Problems to solve ::
(1) Reproduce the hybrid hospital abstract word for word from "1026. The Hybrid" to "is the speaker)".
(2) Write the next part of the hybrid hospital abstract below, starting right after its last sentence.

EURO 2024 Copenhagen
Abstract Submission

1026. The Hybrid Hospital: Balancing On-Site and Remote Hospitalization

Invited abstract in session MB-20: Just and ethical sustainability transitions, stream OR and Ethics.

Monday, 10:30-12:00
Room: 45 (building: 116)

Authors (first author is the speaker)

1. Noa Zychlinski
Data and Decision Sciences, Technion - Israel Institute of Technology
2. Gal Mendelson
Technion – Israel Institute of Technology
3. Andrew Daw
University of Southern California

Abstract

We study the dynamics of hybrid hospitals offering on-site and remote hospitalization through telemedicine. These new healthcare models require efficient operational policies to balance costs, efficiency, and patient well-being. Our study addresses two primary operational questions: (i) how to direct patient admission and call-in policies based on individual characteristics and proximity and (ii) how to determine the optimal allocation of medical resources between these two hospitalization options.

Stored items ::
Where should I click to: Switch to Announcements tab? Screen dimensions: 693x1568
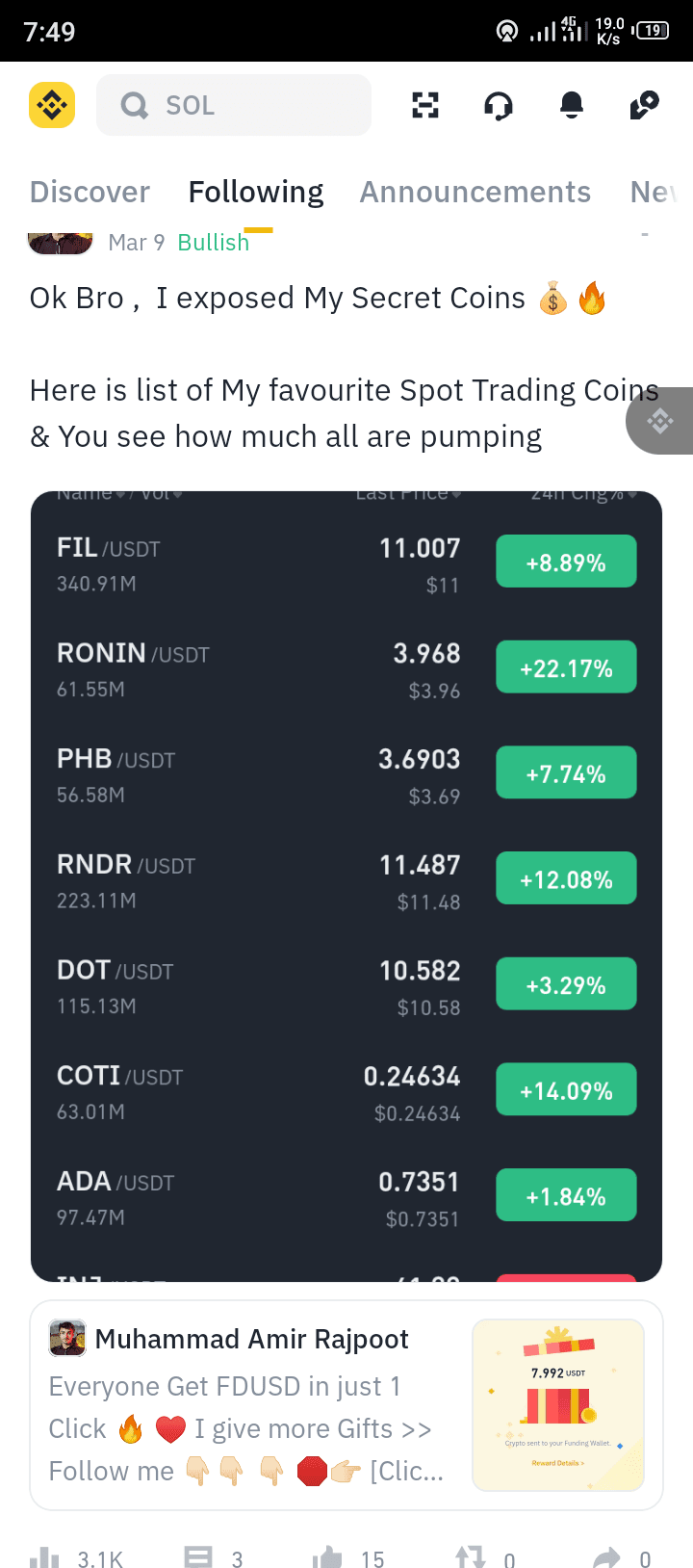pos(475,192)
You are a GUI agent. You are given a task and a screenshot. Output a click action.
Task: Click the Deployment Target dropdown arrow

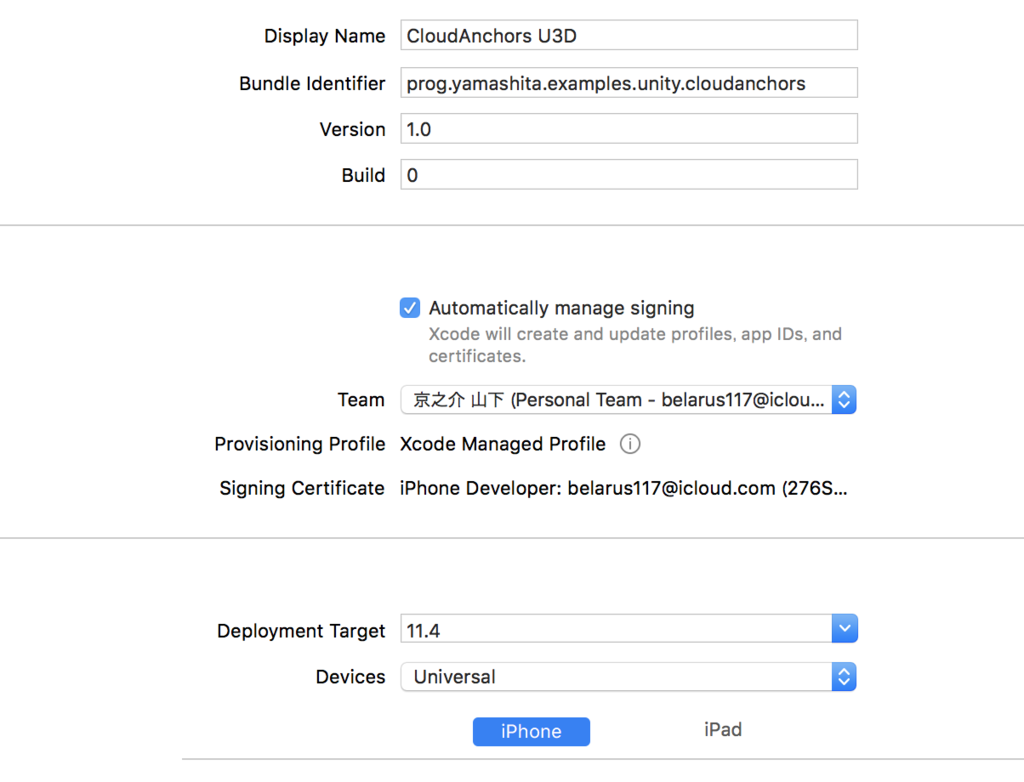click(844, 628)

Per-task outputs ::
(1)
1026. The Hybrid Hospital: Balancing On-Site and Remote Hospitalization

Invited abstract in session MB-20: Just and ethical sustainability transitions, stream OR and Ethics.

Monday, 10:30-12:00
Room: 45 (building: 116)

Authors (first author is the speaker)

(2)
We develop a model that uses Brownian Motions to capture the patient’s health evolution during remote/on-site hospitalization. By optimizing call-in policies, we find that remote hospitalization is cost-effective only for moderately distant patients, where the call-in threshold has a non-monotonic relationship with travel time. The impact of scarce resources is reflected through simultaneous increase of both remote and on-site costs by the same value, without altering the solution structure under abundant resources.
Contrary to the widely held view that telemedicine can mitigate rural and
non-rural healthcare disparities, our research suggests that on-site care may actually be more cost-effective than remote hospitalization for patients in distant locations, due to increased risks for remote patients who
are called in to the hospital. This may be of particular concern in light of the growing number of “hospital deserts” amid recent rural hospital closures.